La distinción tendría un objetivo aparentemente razonable: poner de manifiesto que, frente a la maledicencia, ella está tan herida en su honra como lo estaría cualquier hijo de vecino. Ella no se sentiría dañada como Presidenta, sino como persona común y corriente, y en este último carácter habría recurrido a los tribunales.
Suena bien.
Pero no está bien.
Y no está bien por dos razones.
La más obvia es jurídica.
Como el cargo de Presidenta de la República y los deberes que impone son del máximo interés público, de ahí se sigue que quien ejerce ese cargo posee un umbral de protección frente al escrutinio de la prensa, o incluso la maledicencia de las personas, que es más débil que el que tiene un ciudadano común y corriente. Como cualquier abogado sabe, quien ejerce un cargo público está menos protegido frente a la prensa que un ciudadano.

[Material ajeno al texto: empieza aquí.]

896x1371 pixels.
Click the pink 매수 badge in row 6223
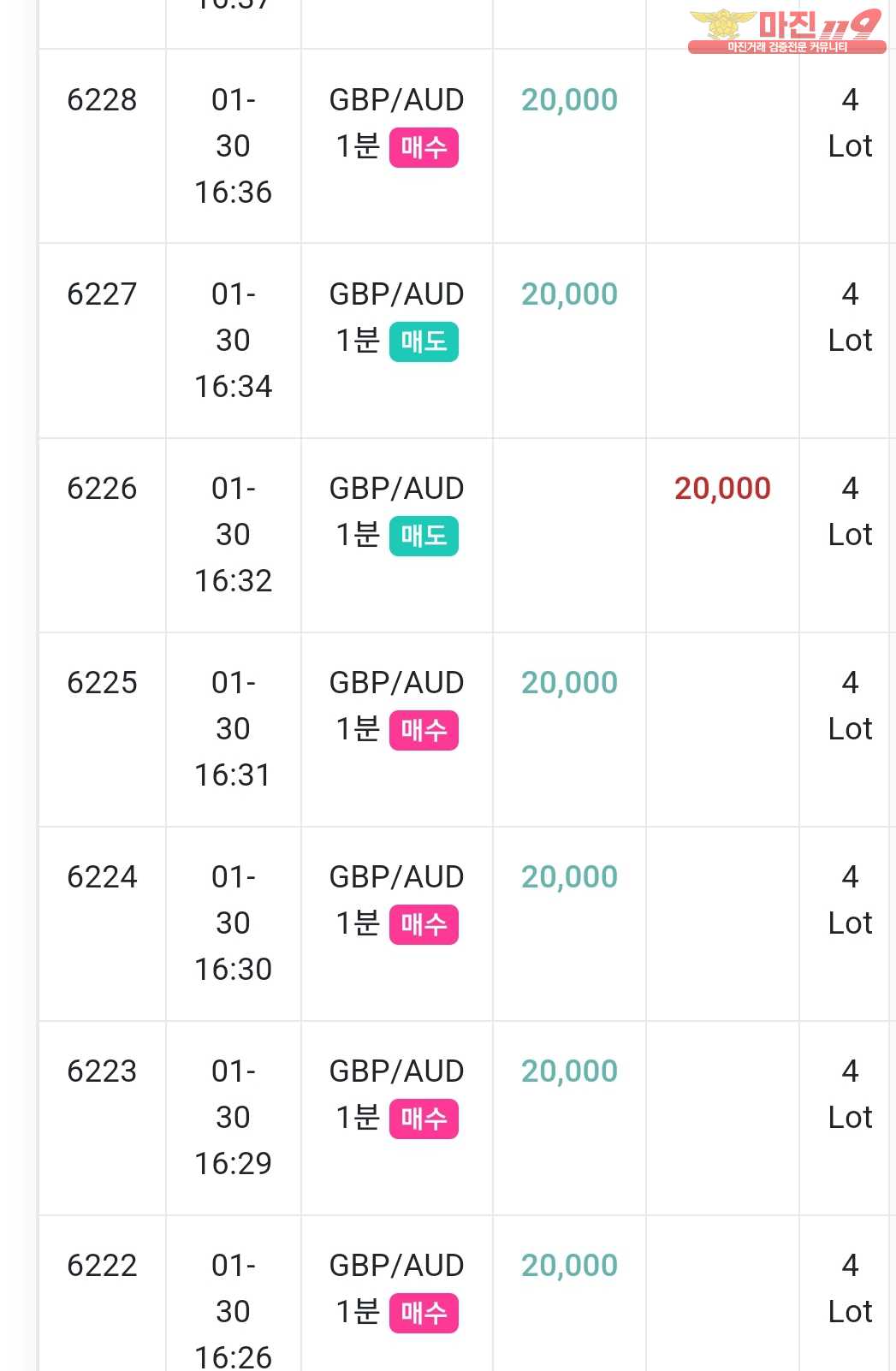pos(424,1119)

Así, entonces, cuando la Presidenta pretende que su querella contra los periodistas es la de una simple ciudadana, aparece pretendiendo un umbral de protección mayor al que, en razón de su cargo, está sometida. Así, lo que pudo ser un gesto de sencillez -decir que no actúa como Presidenta, sino como ciudadana- acaba siendo, objetivamente, una estrategia de protección. Pero eso no es aceptable: la Presidenta no puede esgrimir (como lo hizo) su carácter de ciudadana cercana y empática para obtener el poder presidencial, y luego (como se la hace aparecer hoy) esgrimir ese mismo carácter para evitar las servidumbres que ese poder le impone.

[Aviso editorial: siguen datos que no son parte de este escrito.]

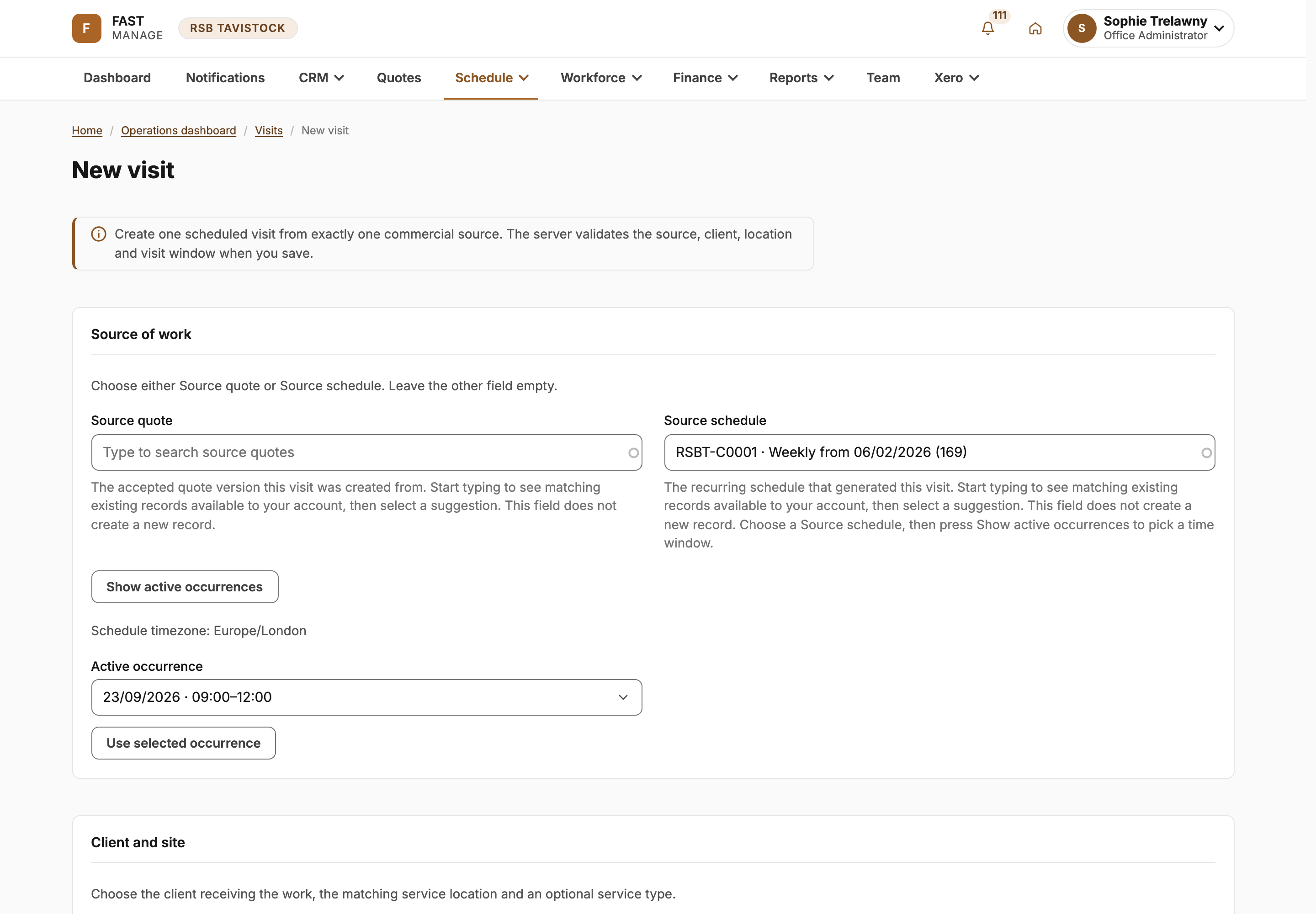Screen dimensions: 1316x914
Task: Click the home icon in header
Action: click(1035, 28)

La otra razón es política.
Al invocar una condición de mera ciudadana, la Presidenta hace un esfuerzo por reverdecer el atributo que ha caracterizado su vida pública: su espontánea capacidad de sintonizar con las audiencias, su comportamiento de persona de a pie, ese talante que justamente por no presumir de aura alguna, la tenía. Pero ese hechizo -como las encuestas lo ponen de manifiesto- se deshizo. Y se esfumó como consecuencia del mismo caso al que pertenecen las declaraciones que la enardecieron y por la publicación de las cuales ahora se querella. La situación entonces no puede ser peor. La querella, en vez de apagar el fuego de Caval, lo sopla y lo atiza: mantiene en la esfera pública, a disposición de las audiencias y de la ciudadanía de a pie, impidiendo se le olvide o se desvanezca, el mismo caso que ha erosionado su prestigio y que con esta querella intentó absurdamente contener.

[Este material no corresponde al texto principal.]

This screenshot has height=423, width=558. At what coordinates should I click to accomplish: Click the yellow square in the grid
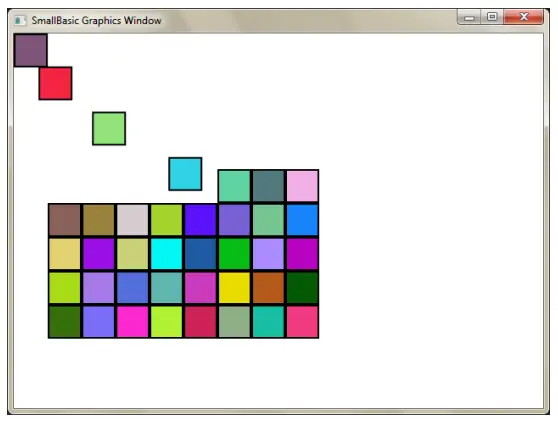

Es difícil imaginar un asunto con peores pérdidas para todos los partícipes -los querellantes, los querellados, los testigos, las instituciones- que el caso que ahora se inicia.
Una Presidenta atada, mientras dure el proceso judicial, al caso que la atormenta ya más de un año; periodistas describiendo en estrados el proceso de edición y contribuyendo así a que se someta su oficio, hasta hace poco orgulloso, al escrutinio judicial; ministros testificando obligados -era que no- las emociones presidenciales; preferencias políticas y editoriales, código penal en la mano, revisadas por un juez; una querella contra periodistas interpuesta con el pretexto de proteger la verdadera libertad de expresión; Chile, en fin, expuesto ante la comunidad internacional, la Sociedad Interamericana de la Prensa y la Relatoría de la Libertad de Expresión, como un país alérgico a la libertad de prensa, dando pretextos fáciles para que se le compare tontamente con la Argentina de Kichner o el Ecuador de Correa.
No cabe duda.
La estrategia de la querella parece diseñada por un adversario de inteligencia enrevesada que se hubiera propuesto no sacar nunca a la Presidenta de esa arena movediza -el caso Caval- por la vía de convencerla de que está saliendo, mientras al mismo tiempo le sugiere hacer todo lo necesario para hundirse todavía más en ella.